** DIRECTIONS **
Where the line with "Instruction: Click the" appears in the records below, start there and transcribe each line exactly through the last.

** DATA SUPPLIED **

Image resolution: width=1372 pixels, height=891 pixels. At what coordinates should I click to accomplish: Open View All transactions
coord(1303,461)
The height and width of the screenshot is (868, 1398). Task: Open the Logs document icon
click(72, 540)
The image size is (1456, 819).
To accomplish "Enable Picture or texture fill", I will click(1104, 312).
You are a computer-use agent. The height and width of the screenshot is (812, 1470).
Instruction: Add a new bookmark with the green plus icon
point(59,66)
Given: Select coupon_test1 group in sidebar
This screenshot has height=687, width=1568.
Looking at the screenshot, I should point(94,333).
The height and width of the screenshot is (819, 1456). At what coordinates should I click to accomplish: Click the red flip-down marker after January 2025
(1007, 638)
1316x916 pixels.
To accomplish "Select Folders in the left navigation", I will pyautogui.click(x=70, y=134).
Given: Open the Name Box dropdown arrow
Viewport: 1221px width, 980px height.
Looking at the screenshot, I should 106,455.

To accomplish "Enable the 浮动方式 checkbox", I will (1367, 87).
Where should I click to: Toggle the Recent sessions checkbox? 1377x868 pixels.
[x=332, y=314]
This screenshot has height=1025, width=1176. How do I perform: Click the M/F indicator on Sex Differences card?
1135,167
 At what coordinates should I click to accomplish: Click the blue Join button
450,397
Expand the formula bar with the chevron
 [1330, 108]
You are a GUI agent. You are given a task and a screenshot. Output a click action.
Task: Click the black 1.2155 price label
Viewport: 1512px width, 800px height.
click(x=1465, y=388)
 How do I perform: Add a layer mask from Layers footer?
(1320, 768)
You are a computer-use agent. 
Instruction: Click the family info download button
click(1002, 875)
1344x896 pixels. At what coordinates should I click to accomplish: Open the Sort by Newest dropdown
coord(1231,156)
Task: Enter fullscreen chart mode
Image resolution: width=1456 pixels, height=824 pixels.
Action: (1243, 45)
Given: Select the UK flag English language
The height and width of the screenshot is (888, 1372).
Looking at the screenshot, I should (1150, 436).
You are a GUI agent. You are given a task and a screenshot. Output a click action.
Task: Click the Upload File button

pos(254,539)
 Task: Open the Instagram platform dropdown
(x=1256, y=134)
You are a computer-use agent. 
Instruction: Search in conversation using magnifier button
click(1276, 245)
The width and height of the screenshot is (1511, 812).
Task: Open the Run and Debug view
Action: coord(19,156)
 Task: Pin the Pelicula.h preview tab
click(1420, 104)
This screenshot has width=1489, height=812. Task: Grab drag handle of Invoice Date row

** EXERCISE SOLUTION **
Instruction: Click the family info download button
click(1002, 875)
1344x896 pixels. At what coordinates should I click to accomplish: Open the Sort by Newest dropdown
coord(1231,156)
Task: Enter fullscreen chart mode
Image resolution: width=1456 pixels, height=824 pixels.
Action: (1243, 45)
Given: Select the UK flag English language
The height and width of the screenshot is (888, 1372).
Looking at the screenshot, I should (1150, 436).
You are a GUI agent. You are given a task and a screenshot. Output a click action.
Task: Click the Upload File button

pos(254,539)
 Task: Open the Instagram platform dropdown
(x=1256, y=134)
You are a computer-use agent. 
Instruction: Search in conversation using magnifier button
click(1276, 245)
The width and height of the screenshot is (1511, 812).
Task: Open the Run and Debug view
Action: coord(19,156)
 Task: Pin the Pelicula.h preview tab
click(1420, 104)
This screenshot has width=1489, height=812. Task: Grab drag handle of Invoice Date row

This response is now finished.